## Data for analysis:

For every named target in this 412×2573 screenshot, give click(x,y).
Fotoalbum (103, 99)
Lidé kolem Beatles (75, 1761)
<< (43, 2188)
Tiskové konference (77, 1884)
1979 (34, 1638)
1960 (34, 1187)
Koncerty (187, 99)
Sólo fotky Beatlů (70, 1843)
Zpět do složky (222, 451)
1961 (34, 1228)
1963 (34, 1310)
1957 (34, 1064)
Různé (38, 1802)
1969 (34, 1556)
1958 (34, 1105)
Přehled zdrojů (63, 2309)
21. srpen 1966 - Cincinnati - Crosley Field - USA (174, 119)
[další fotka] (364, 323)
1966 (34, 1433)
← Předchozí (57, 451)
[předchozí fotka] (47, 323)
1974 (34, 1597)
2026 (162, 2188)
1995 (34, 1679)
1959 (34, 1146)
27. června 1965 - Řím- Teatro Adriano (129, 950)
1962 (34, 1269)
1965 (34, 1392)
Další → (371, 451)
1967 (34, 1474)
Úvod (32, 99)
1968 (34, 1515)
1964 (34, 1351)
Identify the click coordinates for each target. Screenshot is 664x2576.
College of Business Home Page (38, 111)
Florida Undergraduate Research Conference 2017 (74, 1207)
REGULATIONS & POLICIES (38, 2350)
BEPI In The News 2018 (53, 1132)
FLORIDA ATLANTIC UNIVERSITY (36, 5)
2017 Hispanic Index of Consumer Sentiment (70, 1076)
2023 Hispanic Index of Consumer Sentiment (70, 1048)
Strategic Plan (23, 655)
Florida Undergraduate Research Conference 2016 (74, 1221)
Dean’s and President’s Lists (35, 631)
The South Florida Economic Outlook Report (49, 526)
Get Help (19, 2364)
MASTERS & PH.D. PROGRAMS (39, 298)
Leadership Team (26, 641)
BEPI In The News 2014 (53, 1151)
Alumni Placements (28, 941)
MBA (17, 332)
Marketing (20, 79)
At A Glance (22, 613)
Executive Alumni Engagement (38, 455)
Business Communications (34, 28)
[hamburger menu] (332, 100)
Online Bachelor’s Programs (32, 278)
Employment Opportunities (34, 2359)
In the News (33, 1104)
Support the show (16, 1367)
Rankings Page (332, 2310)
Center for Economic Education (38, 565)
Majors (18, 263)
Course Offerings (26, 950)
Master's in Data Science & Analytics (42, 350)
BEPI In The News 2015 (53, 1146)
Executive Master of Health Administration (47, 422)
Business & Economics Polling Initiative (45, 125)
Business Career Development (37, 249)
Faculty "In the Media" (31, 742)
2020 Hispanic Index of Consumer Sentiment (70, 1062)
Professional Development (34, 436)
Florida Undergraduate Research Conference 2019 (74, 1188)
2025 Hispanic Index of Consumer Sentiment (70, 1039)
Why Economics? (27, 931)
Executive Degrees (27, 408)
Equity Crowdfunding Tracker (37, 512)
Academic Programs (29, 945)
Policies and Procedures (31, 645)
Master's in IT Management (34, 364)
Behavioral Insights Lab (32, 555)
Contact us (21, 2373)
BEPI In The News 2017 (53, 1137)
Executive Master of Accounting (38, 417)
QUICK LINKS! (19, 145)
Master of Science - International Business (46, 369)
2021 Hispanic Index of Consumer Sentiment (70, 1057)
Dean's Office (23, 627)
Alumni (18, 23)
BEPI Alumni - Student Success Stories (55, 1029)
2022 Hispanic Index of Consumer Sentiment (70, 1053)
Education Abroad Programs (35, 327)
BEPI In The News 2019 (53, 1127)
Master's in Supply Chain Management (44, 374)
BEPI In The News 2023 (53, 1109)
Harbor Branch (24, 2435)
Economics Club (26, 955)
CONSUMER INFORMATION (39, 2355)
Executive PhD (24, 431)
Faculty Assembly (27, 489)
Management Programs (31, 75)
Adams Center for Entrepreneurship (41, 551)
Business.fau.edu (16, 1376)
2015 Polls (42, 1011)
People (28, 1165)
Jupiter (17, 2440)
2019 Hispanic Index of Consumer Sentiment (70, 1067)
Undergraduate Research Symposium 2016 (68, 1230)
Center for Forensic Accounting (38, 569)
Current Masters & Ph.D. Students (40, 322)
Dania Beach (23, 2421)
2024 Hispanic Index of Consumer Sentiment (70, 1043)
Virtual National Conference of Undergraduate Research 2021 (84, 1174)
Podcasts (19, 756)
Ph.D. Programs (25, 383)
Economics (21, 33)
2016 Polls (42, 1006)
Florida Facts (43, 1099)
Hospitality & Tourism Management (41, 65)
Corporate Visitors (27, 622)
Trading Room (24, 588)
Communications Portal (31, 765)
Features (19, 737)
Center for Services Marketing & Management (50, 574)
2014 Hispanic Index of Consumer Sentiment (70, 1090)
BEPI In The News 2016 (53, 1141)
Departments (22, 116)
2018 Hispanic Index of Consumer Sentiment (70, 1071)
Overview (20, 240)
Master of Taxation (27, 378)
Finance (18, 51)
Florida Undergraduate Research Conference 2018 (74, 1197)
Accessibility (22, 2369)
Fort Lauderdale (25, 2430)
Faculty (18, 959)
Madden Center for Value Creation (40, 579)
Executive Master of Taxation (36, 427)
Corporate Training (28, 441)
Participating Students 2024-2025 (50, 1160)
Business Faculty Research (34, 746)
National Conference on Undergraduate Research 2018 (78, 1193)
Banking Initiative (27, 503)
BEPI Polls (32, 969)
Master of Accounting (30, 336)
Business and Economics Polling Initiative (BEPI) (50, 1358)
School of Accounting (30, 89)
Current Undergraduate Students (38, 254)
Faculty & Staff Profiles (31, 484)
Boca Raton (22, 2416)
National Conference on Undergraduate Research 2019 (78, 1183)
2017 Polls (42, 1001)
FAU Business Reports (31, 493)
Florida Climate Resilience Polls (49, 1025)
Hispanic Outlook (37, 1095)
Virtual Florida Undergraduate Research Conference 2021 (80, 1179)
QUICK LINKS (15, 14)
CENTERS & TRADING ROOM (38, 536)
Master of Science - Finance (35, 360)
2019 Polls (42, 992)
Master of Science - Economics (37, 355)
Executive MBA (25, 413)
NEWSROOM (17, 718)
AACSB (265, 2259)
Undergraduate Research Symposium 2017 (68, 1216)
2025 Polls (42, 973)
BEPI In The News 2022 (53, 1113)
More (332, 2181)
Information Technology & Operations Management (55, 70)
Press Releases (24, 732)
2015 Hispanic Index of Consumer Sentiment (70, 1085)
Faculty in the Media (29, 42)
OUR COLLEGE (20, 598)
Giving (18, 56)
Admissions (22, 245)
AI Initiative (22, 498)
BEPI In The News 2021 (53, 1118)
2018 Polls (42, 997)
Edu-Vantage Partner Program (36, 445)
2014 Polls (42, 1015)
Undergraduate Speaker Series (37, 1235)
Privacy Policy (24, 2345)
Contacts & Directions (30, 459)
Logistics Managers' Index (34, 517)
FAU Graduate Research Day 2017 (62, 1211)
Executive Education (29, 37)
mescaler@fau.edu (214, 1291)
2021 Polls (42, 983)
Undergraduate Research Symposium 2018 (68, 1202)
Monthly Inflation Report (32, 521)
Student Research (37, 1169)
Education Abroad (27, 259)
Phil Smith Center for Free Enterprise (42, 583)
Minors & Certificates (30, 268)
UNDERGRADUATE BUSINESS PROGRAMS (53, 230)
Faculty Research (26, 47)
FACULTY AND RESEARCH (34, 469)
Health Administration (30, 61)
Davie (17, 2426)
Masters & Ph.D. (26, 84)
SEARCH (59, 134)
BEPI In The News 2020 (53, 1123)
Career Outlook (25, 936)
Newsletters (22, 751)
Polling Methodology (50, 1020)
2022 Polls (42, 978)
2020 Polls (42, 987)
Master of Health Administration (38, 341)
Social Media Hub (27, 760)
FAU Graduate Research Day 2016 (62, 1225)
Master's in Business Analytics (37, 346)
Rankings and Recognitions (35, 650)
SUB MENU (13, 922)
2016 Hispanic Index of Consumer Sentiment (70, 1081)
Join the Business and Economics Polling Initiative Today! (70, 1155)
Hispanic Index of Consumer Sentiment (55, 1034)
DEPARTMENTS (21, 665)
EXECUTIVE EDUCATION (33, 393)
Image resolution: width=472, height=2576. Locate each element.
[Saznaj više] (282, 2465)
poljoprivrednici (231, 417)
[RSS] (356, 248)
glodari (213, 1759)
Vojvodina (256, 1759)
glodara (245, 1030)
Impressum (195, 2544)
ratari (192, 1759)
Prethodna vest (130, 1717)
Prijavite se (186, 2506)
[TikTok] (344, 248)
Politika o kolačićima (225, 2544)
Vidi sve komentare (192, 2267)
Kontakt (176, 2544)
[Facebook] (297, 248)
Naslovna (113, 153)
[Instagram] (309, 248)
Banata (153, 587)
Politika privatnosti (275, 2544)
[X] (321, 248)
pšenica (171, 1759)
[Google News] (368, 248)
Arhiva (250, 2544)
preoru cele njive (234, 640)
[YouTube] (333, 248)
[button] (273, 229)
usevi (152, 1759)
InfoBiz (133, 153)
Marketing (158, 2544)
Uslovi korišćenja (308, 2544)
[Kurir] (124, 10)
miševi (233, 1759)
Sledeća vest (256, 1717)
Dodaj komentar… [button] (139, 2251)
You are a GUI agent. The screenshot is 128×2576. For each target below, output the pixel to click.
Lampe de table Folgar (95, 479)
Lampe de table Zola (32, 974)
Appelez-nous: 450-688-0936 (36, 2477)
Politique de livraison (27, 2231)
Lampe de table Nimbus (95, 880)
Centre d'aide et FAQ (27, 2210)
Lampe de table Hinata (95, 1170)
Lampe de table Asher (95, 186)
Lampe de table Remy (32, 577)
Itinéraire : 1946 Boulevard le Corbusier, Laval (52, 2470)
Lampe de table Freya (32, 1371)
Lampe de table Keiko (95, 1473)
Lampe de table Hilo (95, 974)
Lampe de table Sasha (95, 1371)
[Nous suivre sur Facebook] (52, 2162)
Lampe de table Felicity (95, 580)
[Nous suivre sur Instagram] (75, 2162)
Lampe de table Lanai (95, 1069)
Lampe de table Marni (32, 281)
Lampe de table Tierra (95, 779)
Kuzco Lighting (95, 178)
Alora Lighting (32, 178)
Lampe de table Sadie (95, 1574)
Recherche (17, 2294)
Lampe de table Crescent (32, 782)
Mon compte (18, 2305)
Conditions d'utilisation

## What to work on:
Reproduce only the lines above spanning from the line containing "27. června 1965" through the line containing "2025 Hispanic Index", word for word.

## The answer:
27. června 1965 - Řím- Teatro Adriano (129, 950)
1962 (34, 1269)
1965 (34, 1392)
Další → (371, 451)
1967 (34, 1474)
Úvod (32, 99)
1968 (34, 1515)
1964 (34, 1351)
Identify the click coordinates for each target. Screenshot is 664x2576.
College of Business Home Page (38, 111)
Florida Undergraduate Research Conference 2017 (74, 1207)
REGULATIONS & POLICIES (38, 2350)
BEPI In The News 2018 (53, 1132)
FLORIDA ATLANTIC UNIVERSITY (36, 5)
2017 Hispanic Index of Consumer Sentiment (70, 1076)
2023 Hispanic Index of Consumer Sentiment (70, 1048)
Strategic Plan (23, 655)
Florida Undergraduate Research Conference 2016 (74, 1221)
Dean’s and President’s Lists (35, 631)
The South Florida Economic Outlook Report (49, 526)
Get Help (19, 2364)
MASTERS & PH.D. PROGRAMS (39, 298)
Leadership Team (26, 641)
BEPI In The News 2014 (53, 1151)
Alumni Placements (28, 941)
MBA (17, 332)
Marketing (20, 79)
At A Glance (22, 613)
Executive Alumni Engagement (38, 455)
Business Communications (34, 28)
[hamburger menu] (332, 100)
Online Bachelor’s Programs (32, 278)
Employment Opportunities (34, 2359)
In the News (33, 1104)
Support the show (16, 1367)
Rankings Page (332, 2310)
Center for Economic Education (38, 565)
Majors (18, 263)
Course Offerings (26, 950)
Master's in Data Science & Analytics (42, 350)
BEPI In The News 2015 (53, 1146)
Executive Master of Health Administration (47, 422)
Business & Economics Polling Initiative (45, 125)
Business Career Development (37, 249)
Faculty "In the Media" (31, 742)
2020 Hispanic Index of Consumer Sentiment (70, 1062)
Professional Development (34, 436)
Florida Undergraduate Research Conference 2019 (74, 1188)
2025 Hispanic Index of Consumer Sentiment (70, 1039)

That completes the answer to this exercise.